How to complete this task: Restate the whole listing below word for word and keep the images out.

---- Raw data

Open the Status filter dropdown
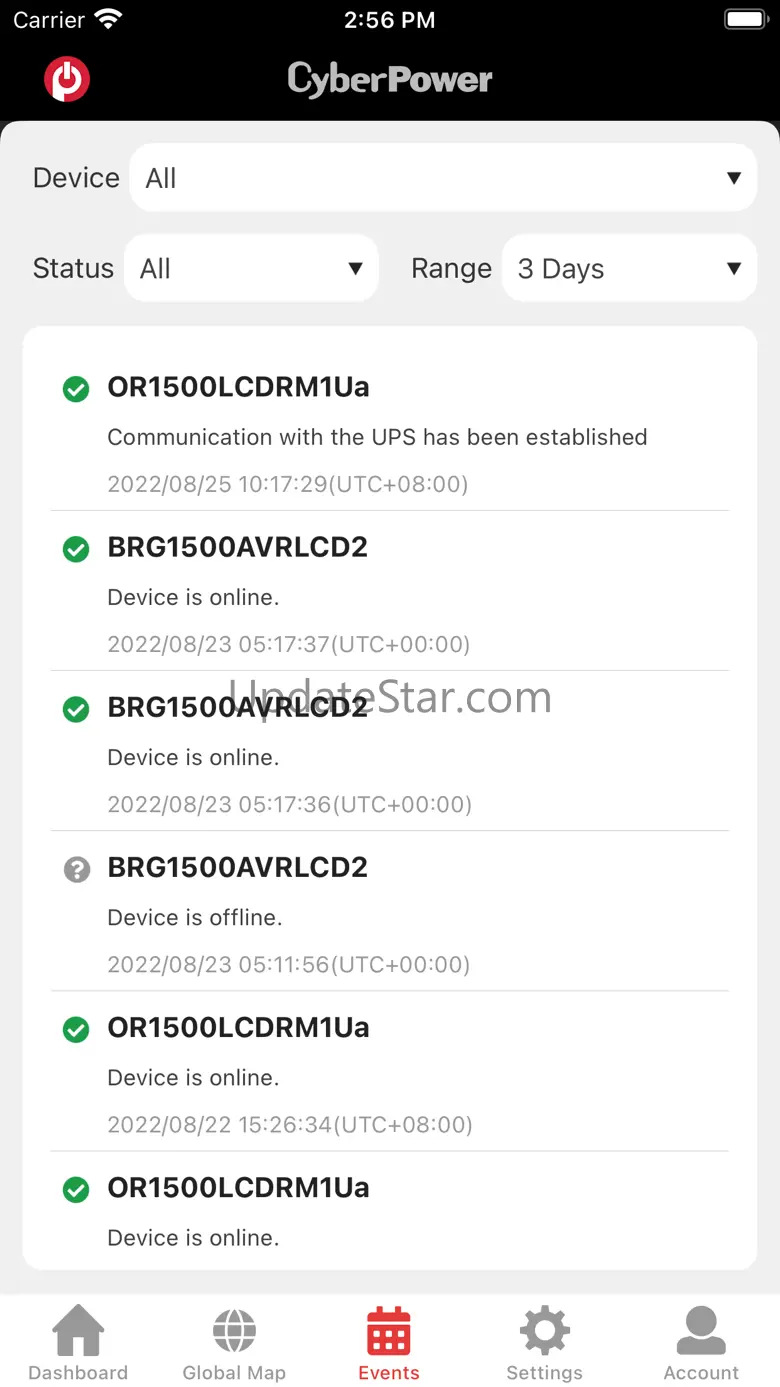 tap(251, 268)
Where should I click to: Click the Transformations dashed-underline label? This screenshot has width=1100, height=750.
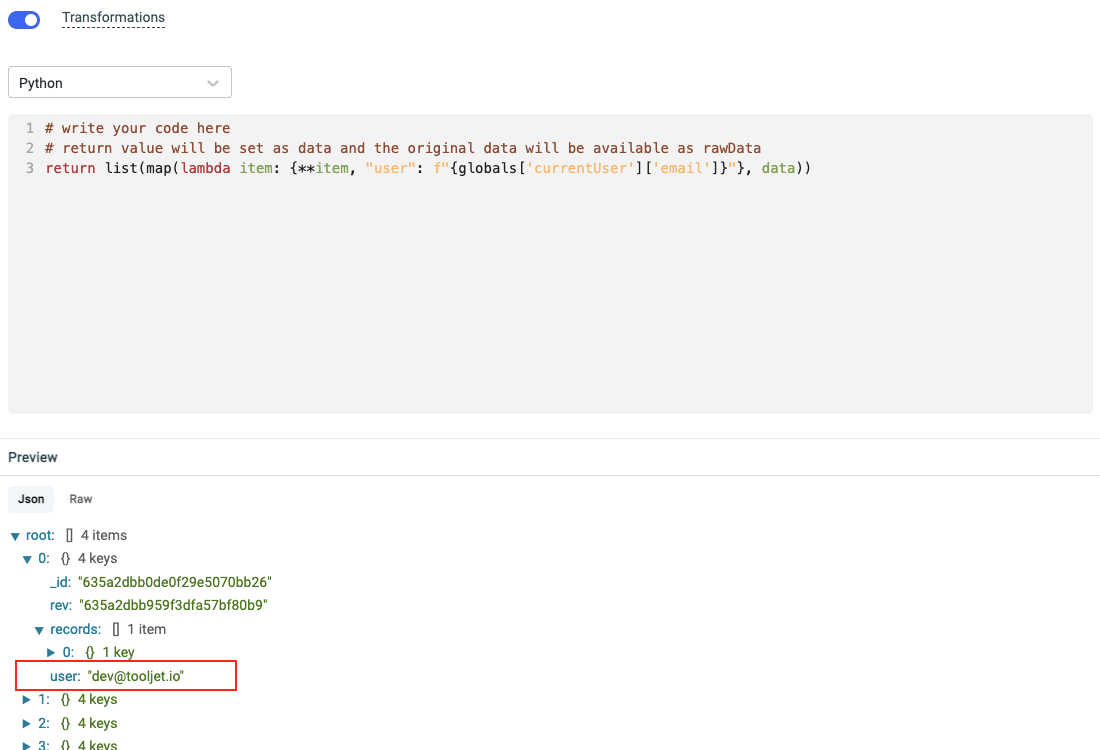pos(113,18)
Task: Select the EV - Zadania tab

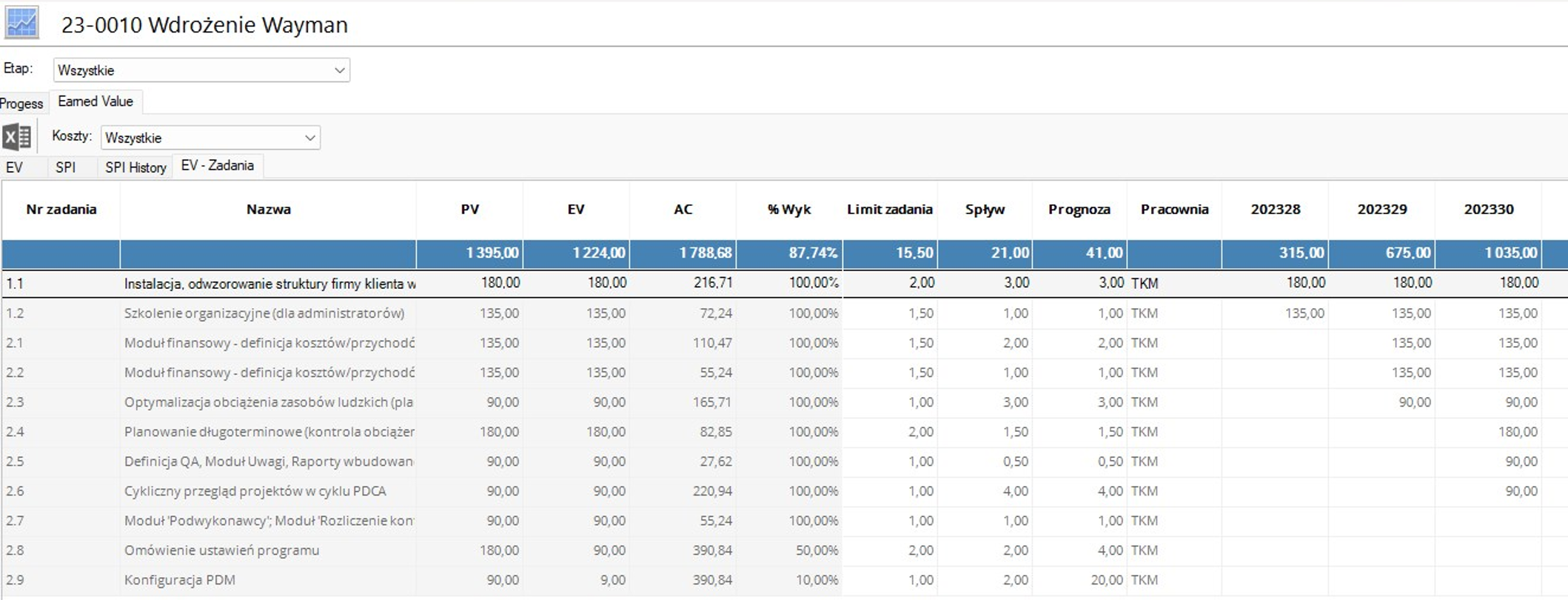Action: click(217, 166)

--------

The answer:
Open the Status filter dropdown
 tap(251, 268)
Where should I click to: Click the Transformations dashed-underline label? This screenshot has width=1100, height=750.
pos(113,18)
Task: Select the EV - Zadania tab

Action: click(217, 166)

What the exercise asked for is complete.